With implants, as with cryptocurrency, “the overlap is directly related to people’s sense of adventure,” he continued.
Case in point, Jerrah Cameron, a Denver-based programmer, who stumbled upon the body hacking scene only about a month ago and already has three implants – two small chips and this larger NFC chip, for which he had a gnarly one-inch slice on the side of his right hand.
For the novelty these devices provide so far – I currently have my chip programmed to take an NFC-enabled phone to my “receive bitcoin” QR code, making it fast and easy for someone to send me a tip – most people won’t want to get poked, he said.
That’s why he’s working on an application that would allow the chips to be used as payment mechanisms, housing first the tokens needed for apps like Apple Pay, Google Pay or Venmo, and then in the future even cryptocurrencies.
And VivoKey is also working on something similar.
In a week or so, Graafstra and his team plan on releasing an API that can allow developers to program one of their chips (yes, the one I have! squee) to act as an authenticator key. With this, users should be able to request that their chip be tapped to verify any send or transfer of crypto within a wallet.
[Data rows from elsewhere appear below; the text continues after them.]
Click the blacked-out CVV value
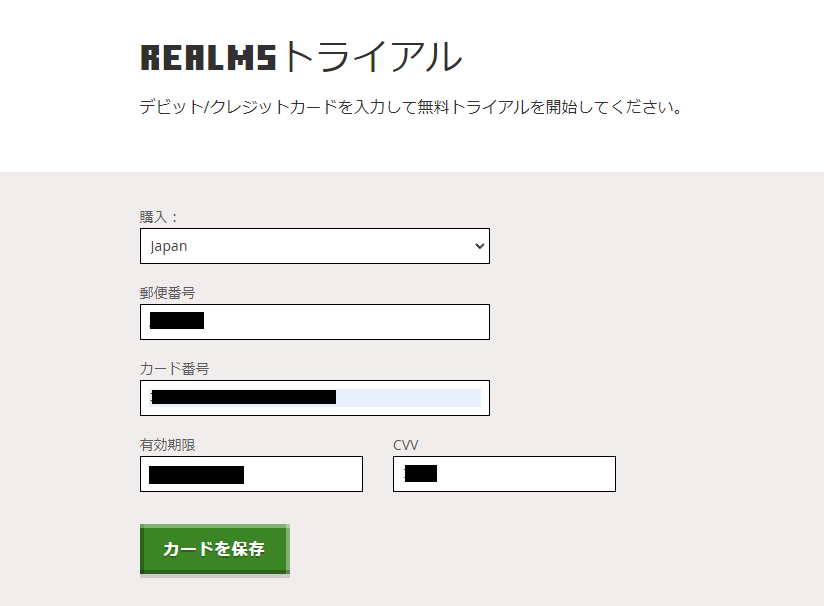This screenshot has width=824, height=606. click(421, 474)
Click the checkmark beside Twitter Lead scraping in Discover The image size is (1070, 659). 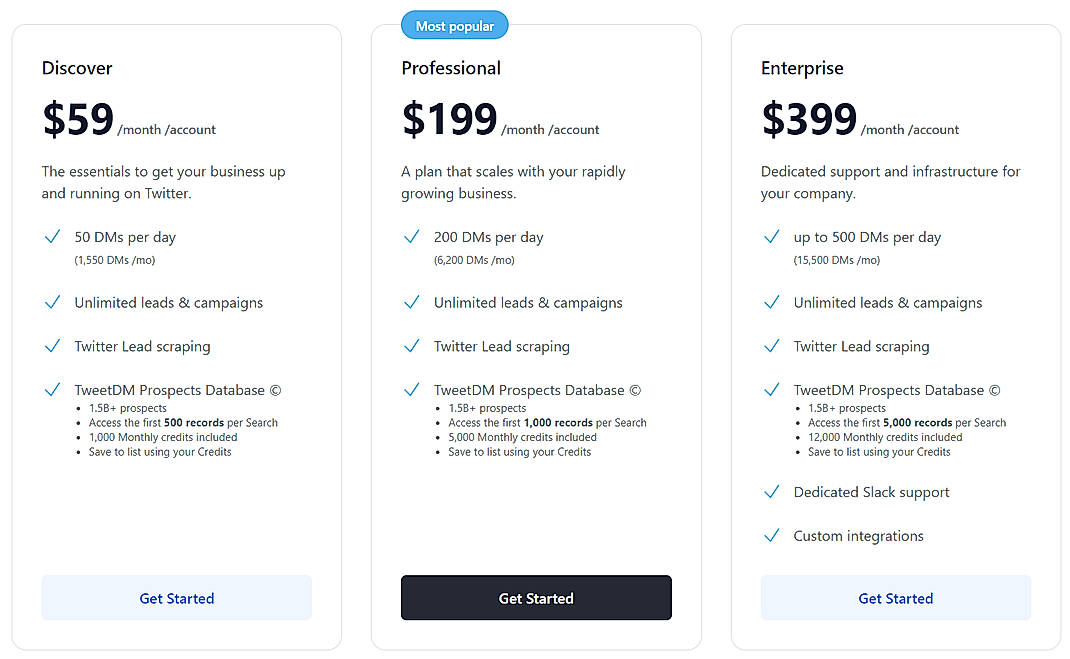pos(52,346)
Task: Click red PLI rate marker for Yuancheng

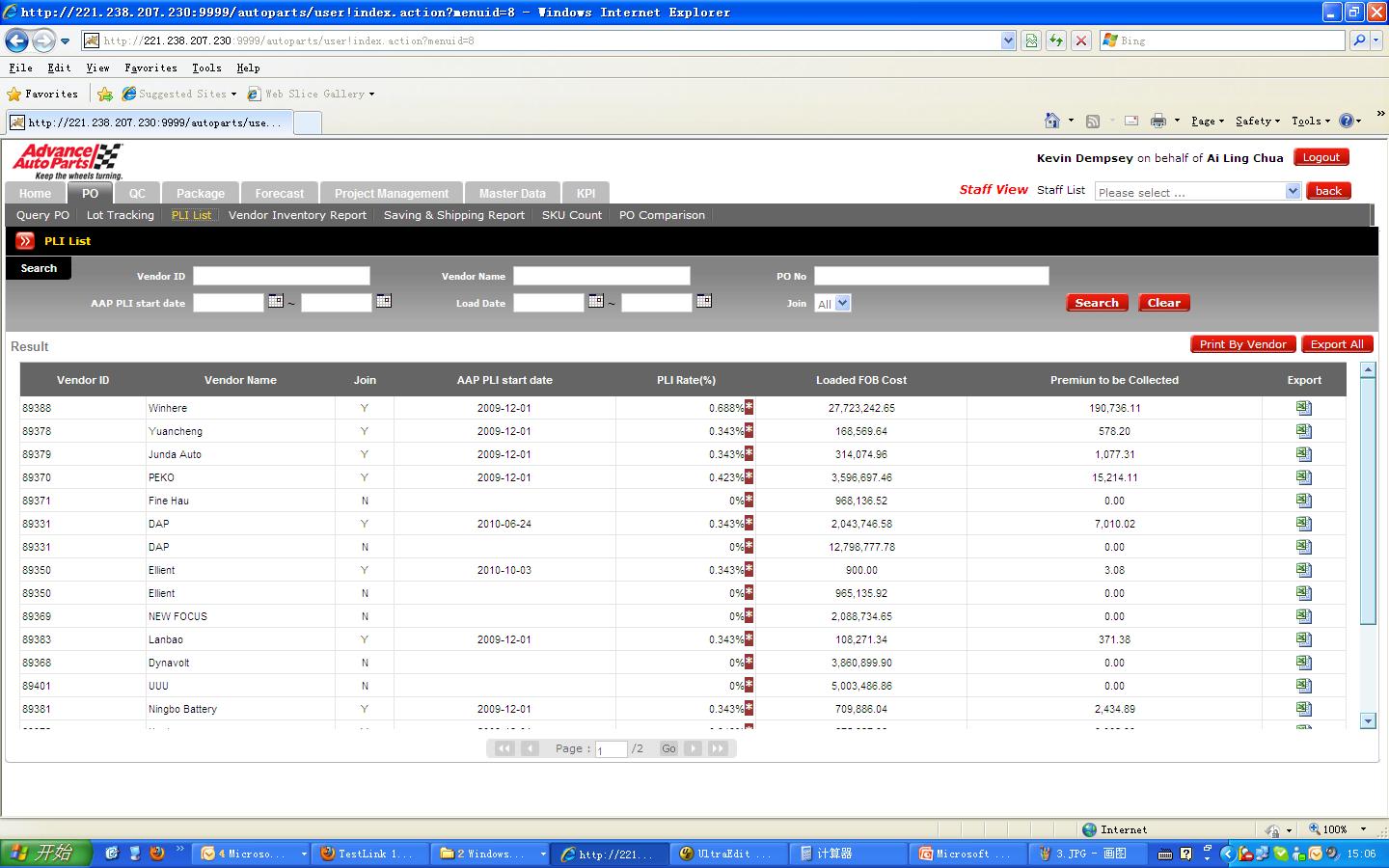Action: point(749,431)
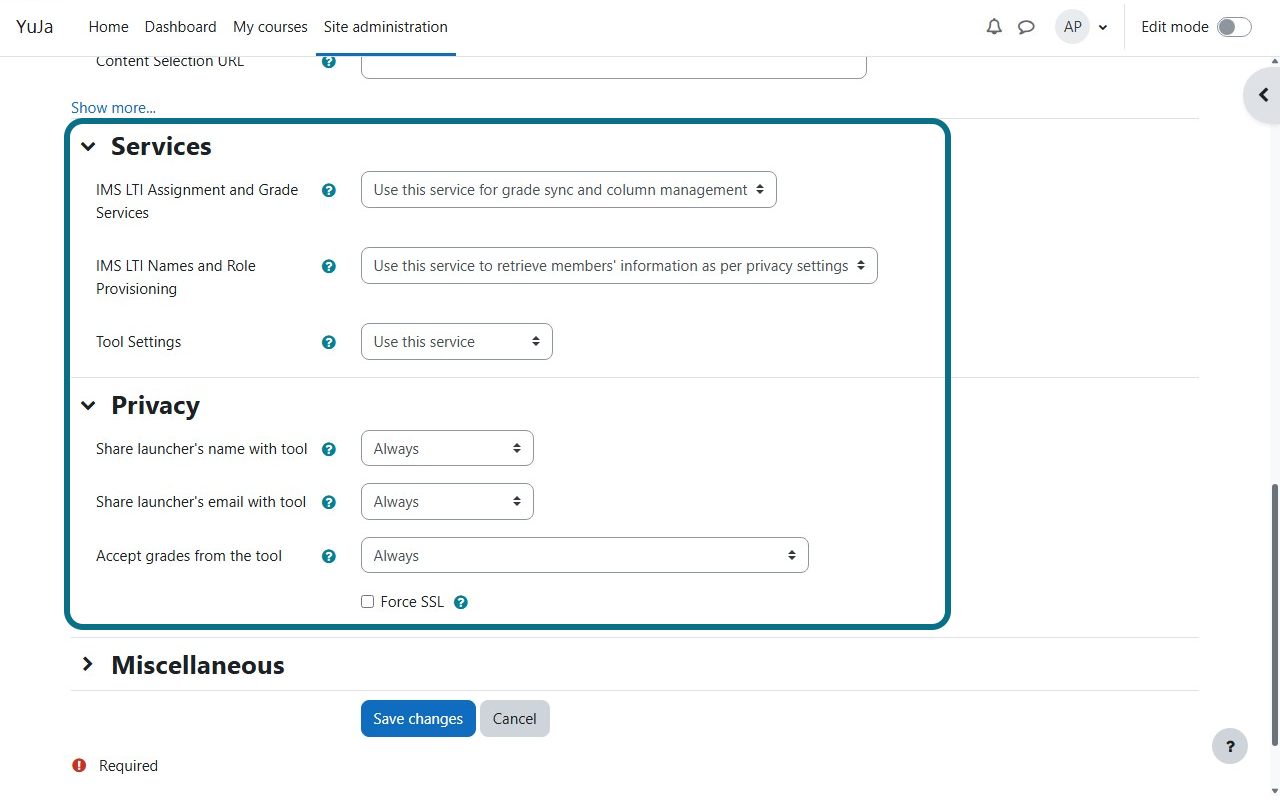Enable the Force SSL checkbox
The height and width of the screenshot is (800, 1280).
pos(367,602)
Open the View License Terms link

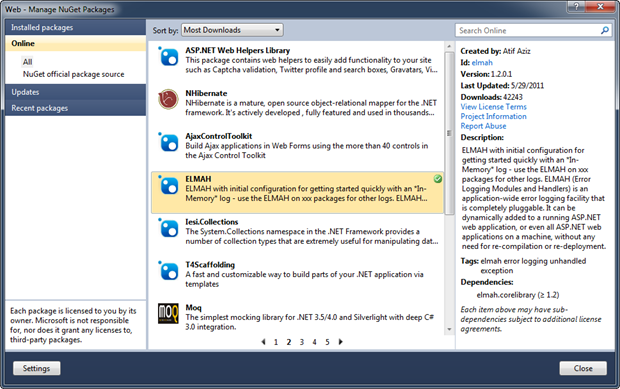(x=493, y=107)
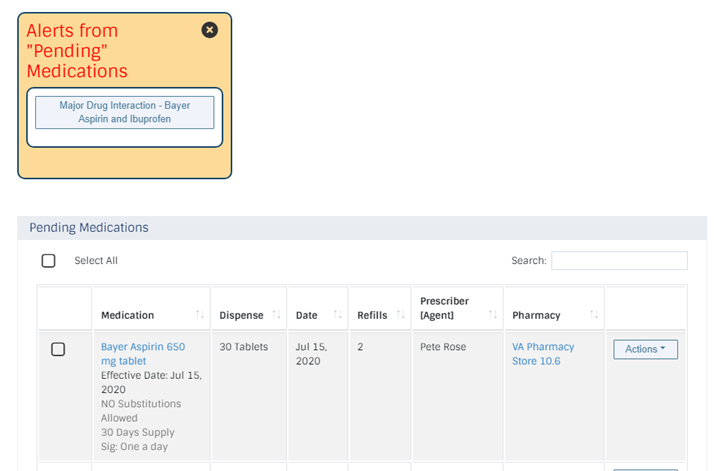Viewport: 714px width, 471px height.
Task: Click the Refills column header text
Action: (372, 315)
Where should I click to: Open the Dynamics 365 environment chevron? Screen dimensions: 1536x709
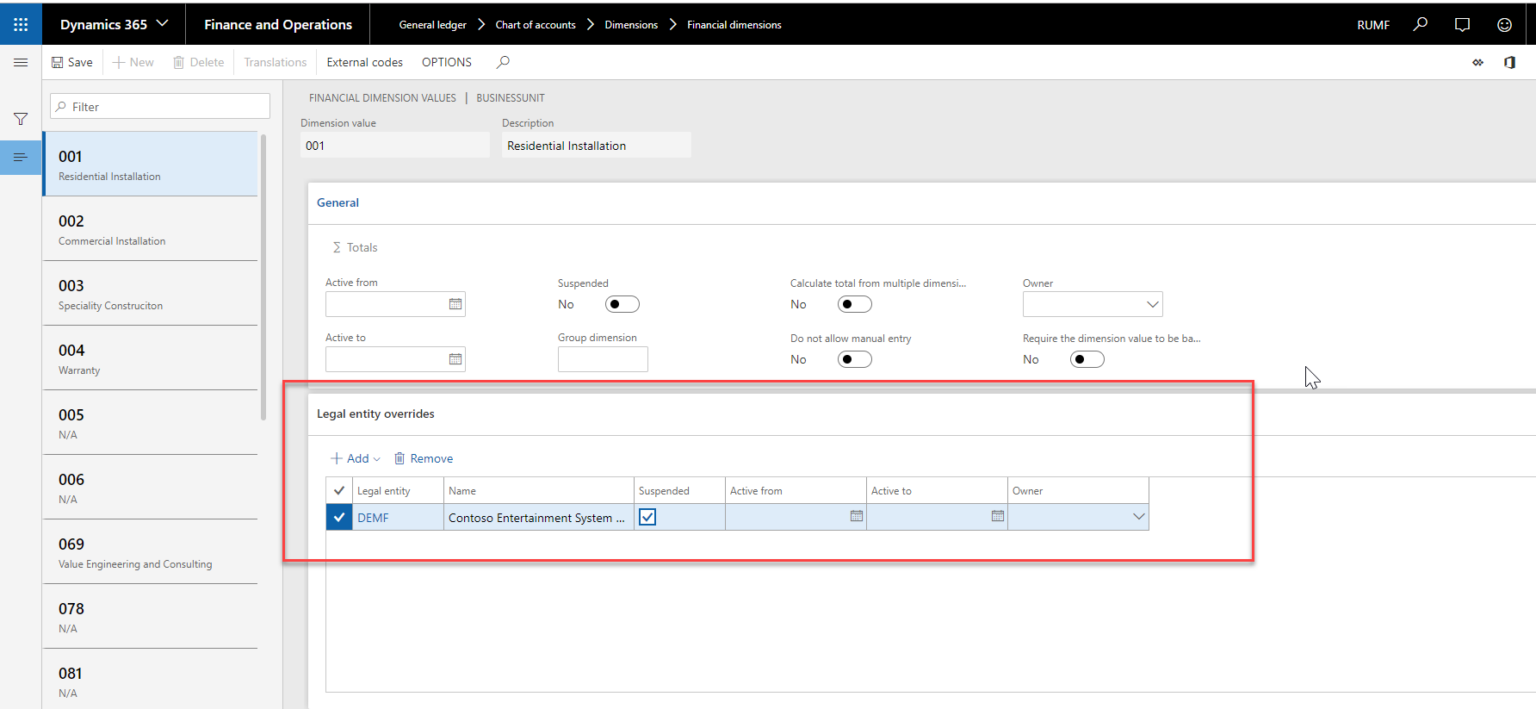point(165,24)
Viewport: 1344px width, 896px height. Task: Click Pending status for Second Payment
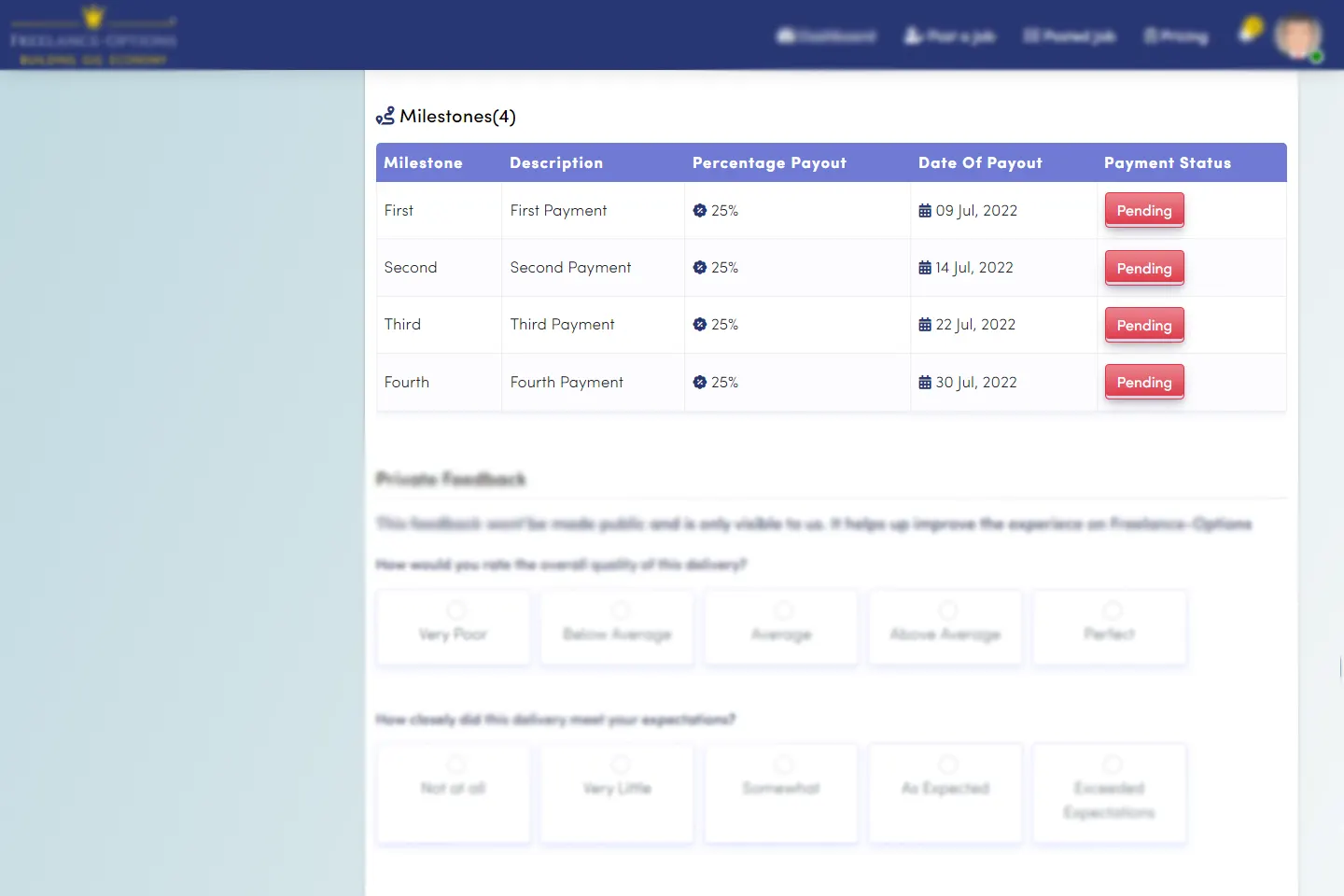(x=1144, y=269)
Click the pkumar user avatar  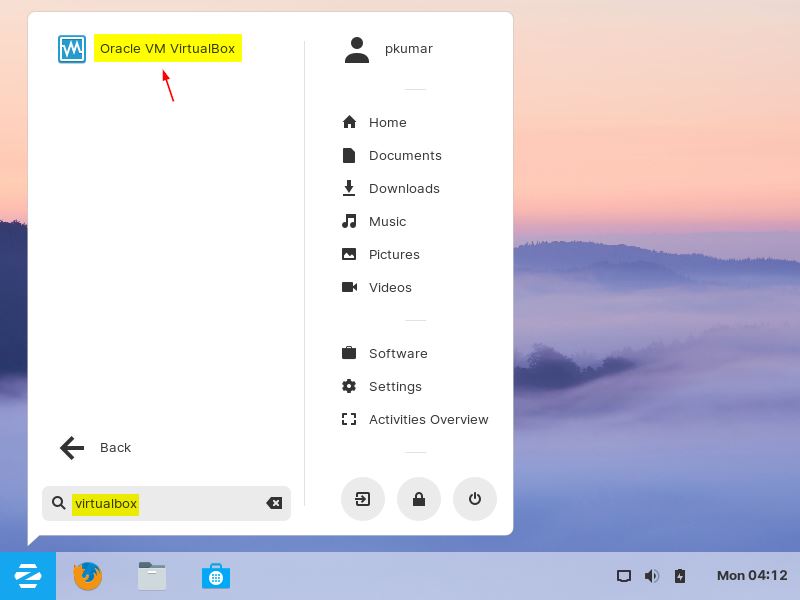[x=357, y=48]
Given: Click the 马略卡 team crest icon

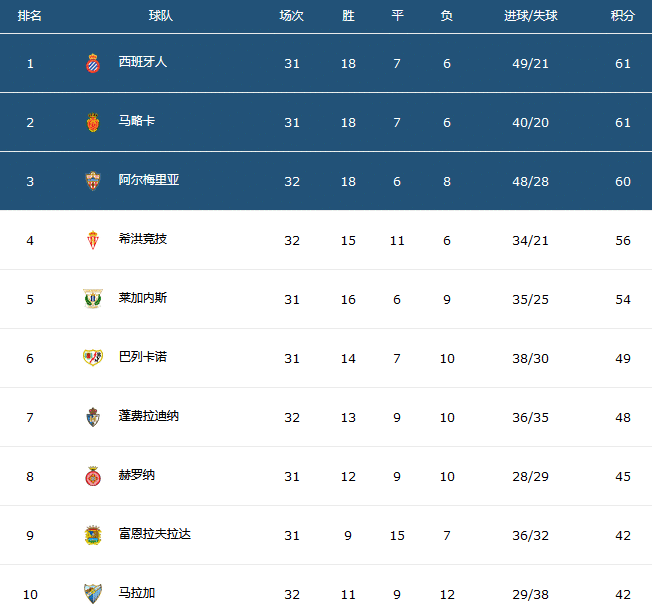Looking at the screenshot, I should coord(93,122).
“The idea was to develop a completely autonomous secure element under the skin,” Graafstra told CoinDesk.
And the company also offers a chip (not the one I have) that can actually complete key generation and the signing of a transaction all within the chip. That’s currently in private beta and requires quite a lot of programming to make it all work, so it’s not ready for mainstream use yet.
So for now, my hand isn’t worth any more than it was when I was just a boring old human (although it has facilitated $2 worth of bitcoin).